Much like a lot of male-told girlhood, much is left up to interpretation. What I failed to read upon purchasing this book was the obvious masculine name that appeared under the tempting title. But I had heard so much about this story, alongside the deciphering of Vladimir Nabokov’s Lolita. These books are interpreted foolishly in much of the same ways, though tell very different stories. Many assume the lack of Lisbon sister perspective to be an injustice to the story, I see it as an aid to our author’s point. Most of what is conjured up from the belongings of the Lisbon girls displays a window into what caused the girls to lose faith in life, only to be glossed over in the retelling of it by a man who only remembers them as a boy. Our job is to decipher what is left unrecognized by the boys, and that is where the author gives up a map to wherever we desire to go. This intrusive defacing of a young girl’s upbringing gives way to insight in how we collectively pick and pull apart each other socially. What thought ends up trailing through my mind is the idea of boyhood and girlhood, which one ends in a better state? Would we rather die young, a screenshot of our glory days, or age poorly and muddled by our youth.
“It didn't matter in the end how old they had been, or that they were girls, but only that we had loved them, and that they hadn't heard us calling, still do not hear us, up here in the tree house, with our thinning hair and soft bellies, calling them out of those rooms where they went to be alone for all time, alone in suicide, which is deeper than death, and where we will never find the pieces to put them back together.”
By far my favorite aspect of The Virgin Suicides is the way Eugenides pushes past the male-gaze of girlhood and into the realities that it holds. When the young boys want to know everything there is to know about the Lisbon sisters, he has them find out about things that further crumble their portrait of the women. Such as the large supply of Tampax in their cupboard, or their sweaty backs during slow dances, and perhaps their sexual deviancy. The girls don’t end up being truly as pure and full of potential as the growing blooms of the Belle Isle Botanical Garden. In fact, the girls end up being more like the polluted elm trees dying in everyone’s yard, poisoned by gossip. Much like the girls’ protection of said trees, their suicides seemed to me as to be forms of activism. A rebellion against the times, capitalism and everyone’s need to explain them in their own words. Each time someone speaks to one of the girls, they are almost answering a question the Lisbon daughters never asked. Their purpose wasn’t that of a single answer and they challenged each attempt at psycho-analysis with even more perplexing statements. I don’t feel as though any daughter was ending her life with vengeance or any thought outside of themselves, this event wasn’t going to be communal. It was a private decision that Eugenides intended on keeping that way, for as long as their memory prevails. The boyish perspective is to assume this had anything to do with you, the reader.

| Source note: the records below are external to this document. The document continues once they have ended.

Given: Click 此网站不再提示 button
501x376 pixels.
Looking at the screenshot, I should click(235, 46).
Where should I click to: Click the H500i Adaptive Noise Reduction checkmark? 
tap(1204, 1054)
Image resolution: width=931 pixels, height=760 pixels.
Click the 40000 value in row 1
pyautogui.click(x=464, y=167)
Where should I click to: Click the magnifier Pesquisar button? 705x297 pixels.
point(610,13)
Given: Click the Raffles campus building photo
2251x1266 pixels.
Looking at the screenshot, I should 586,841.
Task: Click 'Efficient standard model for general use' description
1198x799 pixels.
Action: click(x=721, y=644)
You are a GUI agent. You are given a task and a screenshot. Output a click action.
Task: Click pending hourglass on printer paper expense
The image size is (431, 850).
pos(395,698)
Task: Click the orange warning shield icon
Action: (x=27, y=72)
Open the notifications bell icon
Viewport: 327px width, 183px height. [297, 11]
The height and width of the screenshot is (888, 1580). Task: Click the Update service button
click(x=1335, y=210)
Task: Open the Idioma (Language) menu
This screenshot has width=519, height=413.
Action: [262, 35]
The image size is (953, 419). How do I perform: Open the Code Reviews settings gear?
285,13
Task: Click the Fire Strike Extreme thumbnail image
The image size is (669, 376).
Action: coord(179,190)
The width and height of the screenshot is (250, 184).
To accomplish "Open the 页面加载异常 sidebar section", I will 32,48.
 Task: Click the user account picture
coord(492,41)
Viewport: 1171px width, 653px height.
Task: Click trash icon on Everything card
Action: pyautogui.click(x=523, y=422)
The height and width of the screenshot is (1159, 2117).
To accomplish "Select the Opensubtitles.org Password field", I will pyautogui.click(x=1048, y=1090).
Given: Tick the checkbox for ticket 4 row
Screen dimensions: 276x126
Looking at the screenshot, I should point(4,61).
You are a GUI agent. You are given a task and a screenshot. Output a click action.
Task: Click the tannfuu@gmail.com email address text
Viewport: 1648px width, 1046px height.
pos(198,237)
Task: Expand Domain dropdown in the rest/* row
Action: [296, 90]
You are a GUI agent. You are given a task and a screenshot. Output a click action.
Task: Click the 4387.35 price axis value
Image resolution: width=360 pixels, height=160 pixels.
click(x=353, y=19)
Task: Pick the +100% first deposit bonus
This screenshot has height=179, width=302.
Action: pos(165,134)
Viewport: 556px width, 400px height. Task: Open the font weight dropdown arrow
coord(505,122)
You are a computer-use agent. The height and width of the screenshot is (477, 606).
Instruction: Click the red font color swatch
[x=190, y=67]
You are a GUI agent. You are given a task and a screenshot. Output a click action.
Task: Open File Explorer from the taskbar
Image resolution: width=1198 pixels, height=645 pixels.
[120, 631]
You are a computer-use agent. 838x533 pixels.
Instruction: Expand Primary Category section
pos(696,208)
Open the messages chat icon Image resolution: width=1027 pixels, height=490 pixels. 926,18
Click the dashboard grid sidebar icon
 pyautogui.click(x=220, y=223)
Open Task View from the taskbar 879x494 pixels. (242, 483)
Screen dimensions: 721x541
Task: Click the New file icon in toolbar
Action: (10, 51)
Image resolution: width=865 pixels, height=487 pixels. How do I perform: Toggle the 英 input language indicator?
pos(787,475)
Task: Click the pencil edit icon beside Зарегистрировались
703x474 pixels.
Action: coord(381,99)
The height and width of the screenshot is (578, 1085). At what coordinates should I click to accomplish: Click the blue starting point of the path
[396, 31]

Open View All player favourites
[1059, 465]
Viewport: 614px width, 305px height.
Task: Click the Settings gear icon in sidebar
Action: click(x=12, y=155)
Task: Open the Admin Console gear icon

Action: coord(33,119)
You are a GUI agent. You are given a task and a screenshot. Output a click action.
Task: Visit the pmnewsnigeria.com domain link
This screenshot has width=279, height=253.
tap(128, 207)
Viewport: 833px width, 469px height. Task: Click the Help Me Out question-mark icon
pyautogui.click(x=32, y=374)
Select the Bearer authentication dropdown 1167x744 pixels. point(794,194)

Unlike most of the endings to the books I like, I enjoyed this ending so much. I fell in love with Jeffrey Eugenides take on the selfishness of suicide. From the outside looking in, suicide appears selfish because we aren’t included in the decision of life or death. Our emotions are merely at the hands of the perpetrators and our primary take away is that we only wish we could be let in. Its natural to find this assumption of suicide to be callous however I appreciate taking that a step forward. Yes, it seems selfish to take your own life, because that’s the intention behind it. The longing for complete control over your own fate, out of the sweaty hands of our misunderstandings. It seems we’re told the only way to escape the patriarchy is in death.